What is being asked — Give every entry again precisely as it appears.

Recorded data —
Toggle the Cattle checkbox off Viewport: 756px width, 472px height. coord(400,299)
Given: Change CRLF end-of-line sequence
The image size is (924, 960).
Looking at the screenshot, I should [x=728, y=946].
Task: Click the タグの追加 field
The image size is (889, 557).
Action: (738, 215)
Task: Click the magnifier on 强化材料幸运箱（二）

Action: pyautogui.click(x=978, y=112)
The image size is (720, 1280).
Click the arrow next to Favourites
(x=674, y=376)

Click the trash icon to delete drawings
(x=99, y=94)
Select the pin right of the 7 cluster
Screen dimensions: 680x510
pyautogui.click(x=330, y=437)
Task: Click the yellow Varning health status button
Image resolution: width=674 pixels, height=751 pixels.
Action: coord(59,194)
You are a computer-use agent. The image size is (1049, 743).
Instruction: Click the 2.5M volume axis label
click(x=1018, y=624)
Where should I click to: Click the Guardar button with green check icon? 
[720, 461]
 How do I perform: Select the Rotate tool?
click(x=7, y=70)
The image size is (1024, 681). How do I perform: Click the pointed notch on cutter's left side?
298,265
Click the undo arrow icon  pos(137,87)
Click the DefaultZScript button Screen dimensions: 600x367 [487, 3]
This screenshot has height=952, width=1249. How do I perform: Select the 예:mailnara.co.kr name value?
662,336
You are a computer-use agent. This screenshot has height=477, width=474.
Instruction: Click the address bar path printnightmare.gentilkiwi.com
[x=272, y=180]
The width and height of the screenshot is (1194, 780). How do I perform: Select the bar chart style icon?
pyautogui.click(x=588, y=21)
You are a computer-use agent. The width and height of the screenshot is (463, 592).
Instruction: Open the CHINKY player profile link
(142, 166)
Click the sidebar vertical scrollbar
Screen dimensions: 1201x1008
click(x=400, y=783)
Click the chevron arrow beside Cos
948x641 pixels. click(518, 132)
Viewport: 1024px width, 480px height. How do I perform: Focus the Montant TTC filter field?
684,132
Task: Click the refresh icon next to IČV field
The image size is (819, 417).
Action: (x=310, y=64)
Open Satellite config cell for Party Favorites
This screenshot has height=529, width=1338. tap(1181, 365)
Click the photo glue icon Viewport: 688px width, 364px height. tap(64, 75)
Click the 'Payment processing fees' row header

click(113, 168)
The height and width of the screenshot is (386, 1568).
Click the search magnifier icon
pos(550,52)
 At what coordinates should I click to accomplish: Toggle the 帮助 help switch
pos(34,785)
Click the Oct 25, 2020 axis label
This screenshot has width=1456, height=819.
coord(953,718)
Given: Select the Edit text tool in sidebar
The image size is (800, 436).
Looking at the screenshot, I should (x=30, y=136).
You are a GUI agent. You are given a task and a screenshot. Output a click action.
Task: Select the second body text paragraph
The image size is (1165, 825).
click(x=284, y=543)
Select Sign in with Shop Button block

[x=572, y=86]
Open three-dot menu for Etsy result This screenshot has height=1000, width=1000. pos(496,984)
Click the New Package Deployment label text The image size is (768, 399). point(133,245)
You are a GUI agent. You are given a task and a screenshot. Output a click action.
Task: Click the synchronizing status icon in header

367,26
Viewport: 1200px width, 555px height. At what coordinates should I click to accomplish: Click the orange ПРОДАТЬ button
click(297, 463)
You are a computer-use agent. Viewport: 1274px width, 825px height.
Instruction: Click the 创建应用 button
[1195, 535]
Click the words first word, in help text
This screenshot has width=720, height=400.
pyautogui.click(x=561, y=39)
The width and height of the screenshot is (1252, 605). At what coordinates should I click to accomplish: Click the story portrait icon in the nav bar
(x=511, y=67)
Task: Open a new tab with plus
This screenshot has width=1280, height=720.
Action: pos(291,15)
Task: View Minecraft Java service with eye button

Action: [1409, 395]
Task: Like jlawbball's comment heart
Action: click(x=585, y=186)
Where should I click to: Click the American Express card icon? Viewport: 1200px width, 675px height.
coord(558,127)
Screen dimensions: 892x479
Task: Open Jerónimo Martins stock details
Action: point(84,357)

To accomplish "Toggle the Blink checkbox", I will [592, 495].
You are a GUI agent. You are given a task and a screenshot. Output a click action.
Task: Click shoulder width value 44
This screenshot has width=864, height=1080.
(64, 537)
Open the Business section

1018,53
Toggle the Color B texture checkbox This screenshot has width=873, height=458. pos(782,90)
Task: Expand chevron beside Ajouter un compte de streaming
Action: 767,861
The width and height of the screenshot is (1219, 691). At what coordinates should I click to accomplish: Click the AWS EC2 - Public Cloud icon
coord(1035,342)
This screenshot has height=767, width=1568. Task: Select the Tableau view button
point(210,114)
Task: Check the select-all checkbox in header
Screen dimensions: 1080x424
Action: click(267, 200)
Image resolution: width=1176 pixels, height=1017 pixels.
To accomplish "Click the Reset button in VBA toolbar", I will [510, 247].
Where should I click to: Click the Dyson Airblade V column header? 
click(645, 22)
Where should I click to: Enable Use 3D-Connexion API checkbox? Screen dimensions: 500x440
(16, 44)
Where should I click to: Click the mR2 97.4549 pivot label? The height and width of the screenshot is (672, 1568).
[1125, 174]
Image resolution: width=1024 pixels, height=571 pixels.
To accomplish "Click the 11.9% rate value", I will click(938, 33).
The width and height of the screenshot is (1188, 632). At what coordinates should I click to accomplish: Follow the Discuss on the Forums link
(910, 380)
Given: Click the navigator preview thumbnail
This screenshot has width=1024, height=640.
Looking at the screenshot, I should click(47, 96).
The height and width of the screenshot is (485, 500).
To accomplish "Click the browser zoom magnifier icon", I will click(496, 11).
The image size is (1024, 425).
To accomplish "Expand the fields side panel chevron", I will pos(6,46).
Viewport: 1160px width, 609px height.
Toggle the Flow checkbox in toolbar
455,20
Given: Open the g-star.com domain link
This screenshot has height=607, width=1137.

Solution —
Toggle the Cattle checkbox off Viewport: 756px width, 472px height. coord(400,299)
Given: Change CRLF end-of-line sequence
The image size is (924, 960).
Looking at the screenshot, I should [x=728, y=946].
Task: Click the タグの追加 field
The image size is (889, 557).
Action: (738, 215)
Task: Click the magnifier on 强化材料幸运箱（二）

Action: pyautogui.click(x=978, y=112)
The image size is (720, 1280).
Click the arrow next to Favourites
(x=674, y=376)

Click the trash icon to delete drawings
(x=99, y=94)
Select the pin right of the 7 cluster
Screen dimensions: 680x510
pyautogui.click(x=330, y=437)
Task: Click the yellow Varning health status button
Image resolution: width=674 pixels, height=751 pixels.
Action: coord(59,194)
You are a computer-use agent. The image size is (1049, 743).
Instruction: Click the 2.5M volume axis label
click(x=1018, y=624)
Where should I click to: Click the Guardar button with green check icon? 
[720, 461]
 How do I perform: Select the Rotate tool?
click(x=7, y=70)
The image size is (1024, 681). How do I perform: Click the pointed notch on cutter's left side?
298,265
Click the undo arrow icon  pos(137,87)
Click the DefaultZScript button Screen dimensions: 600x367 [487, 3]
This screenshot has height=952, width=1249. How do I perform: Select the 예:mailnara.co.kr name value?
662,336
You are a computer-use agent. This screenshot has height=477, width=474.
Instruction: Click the address bar path printnightmare.gentilkiwi.com
[x=272, y=180]
The width and height of the screenshot is (1194, 780). How do I perform: Select the bar chart style icon?
pyautogui.click(x=588, y=21)
You are a computer-use agent. The width and height of the screenshot is (463, 592).
Instruction: Open the CHINKY player profile link
(142, 166)
Click the sidebar vertical scrollbar
Screen dimensions: 1201x1008
click(x=400, y=783)
Click the chevron arrow beside Cos
948x641 pixels. click(518, 132)
Viewport: 1024px width, 480px height. How do I perform: Focus the Montant TTC filter field?
684,132
Task: Click the refresh icon next to IČV field
The image size is (819, 417).
Action: (x=310, y=64)
Open Satellite config cell for Party Favorites
This screenshot has height=529, width=1338. tap(1181, 365)
Click the photo glue icon Viewport: 688px width, 364px height. tap(64, 75)
Click the 'Payment processing fees' row header

click(113, 168)
The height and width of the screenshot is (386, 1568).
Click the search magnifier icon
pos(550,52)
 At what coordinates should I click to accomplish: Toggle the 帮助 help switch
pos(34,785)
Click the Oct 25, 2020 axis label
This screenshot has width=1456, height=819.
coord(953,718)
Given: Select the Edit text tool in sidebar
The image size is (800, 436).
Looking at the screenshot, I should (x=30, y=136).
You are a GUI agent. You are given a task and a screenshot. Output a click action.
Task: Select the second body text paragraph
The image size is (1165, 825).
click(x=284, y=543)
Select Sign in with Shop Button block

[x=572, y=86]
Open three-dot menu for Etsy result This screenshot has height=1000, width=1000. pos(496,984)
Click the New Package Deployment label text The image size is (768, 399). point(133,245)
You are a GUI agent. You are given a task and a screenshot. Output a click action.
Task: Click the synchronizing status icon in header

367,26
Viewport: 1200px width, 555px height. At what coordinates should I click to accomplish: Click the orange ПРОДАТЬ button
click(297, 463)
You are a computer-use agent. Viewport: 1274px width, 825px height.
Instruction: Click the 创建应用 button
[1195, 535]
Click the words first word, in help text
This screenshot has width=720, height=400.
pyautogui.click(x=561, y=39)
The width and height of the screenshot is (1252, 605). At what coordinates should I click to accomplish: Click the story portrait icon in the nav bar
(x=511, y=67)
Task: Open a new tab with plus
This screenshot has width=1280, height=720.
Action: pos(291,15)
Task: View Minecraft Java service with eye button

Action: [1409, 395]
Task: Like jlawbball's comment heart
Action: click(x=585, y=186)
Where should I click to: Click the American Express card icon? Viewport: 1200px width, 675px height.
coord(558,127)
Screen dimensions: 892x479
Task: Open Jerónimo Martins stock details
Action: point(84,357)

To accomplish "Toggle the Blink checkbox", I will [592, 495].
You are a GUI agent. You are given a task and a screenshot. Output a click action.
Task: Click shoulder width value 44
This screenshot has width=864, height=1080.
(64, 537)
Open the Business section

1018,53
Toggle the Color B texture checkbox This screenshot has width=873, height=458. pos(782,90)
Task: Expand chevron beside Ajouter un compte de streaming
Action: 767,861
The width and height of the screenshot is (1219, 691). At what coordinates should I click to accomplish: Click the AWS EC2 - Public Cloud icon
coord(1035,342)
This screenshot has height=767, width=1568. Task: Select the Tableau view button
point(210,114)
Task: Check the select-all checkbox in header
Screen dimensions: 1080x424
Action: click(267, 200)
Image resolution: width=1176 pixels, height=1017 pixels.
To accomplish "Click the Reset button in VBA toolbar", I will [510, 247].
Where should I click to: Click the Dyson Airblade V column header? 
click(645, 22)
Where should I click to: Enable Use 3D-Connexion API checkbox? Screen dimensions: 500x440
(16, 44)
Where should I click to: Click the mR2 97.4549 pivot label? The height and width of the screenshot is (672, 1568).
[1125, 174]
Image resolution: width=1024 pixels, height=571 pixels.
To accomplish "Click the 11.9% rate value", I will click(938, 33).
The width and height of the screenshot is (1188, 632). At what coordinates should I click to accomplish: Follow the Discuss on the Forums link
(910, 380)
Given: Click the navigator preview thumbnail
This screenshot has width=1024, height=640.
Looking at the screenshot, I should click(47, 96).
The height and width of the screenshot is (485, 500).
To accomplish "Click the browser zoom magnifier icon", I will click(496, 11).
The image size is (1024, 425).
To accomplish "Expand the fields side panel chevron", I will pos(6,46).
Viewport: 1160px width, 609px height.
Toggle the Flow checkbox in toolbar
455,20
Given: Open the g-star.com domain link
This screenshot has height=607, width=1137.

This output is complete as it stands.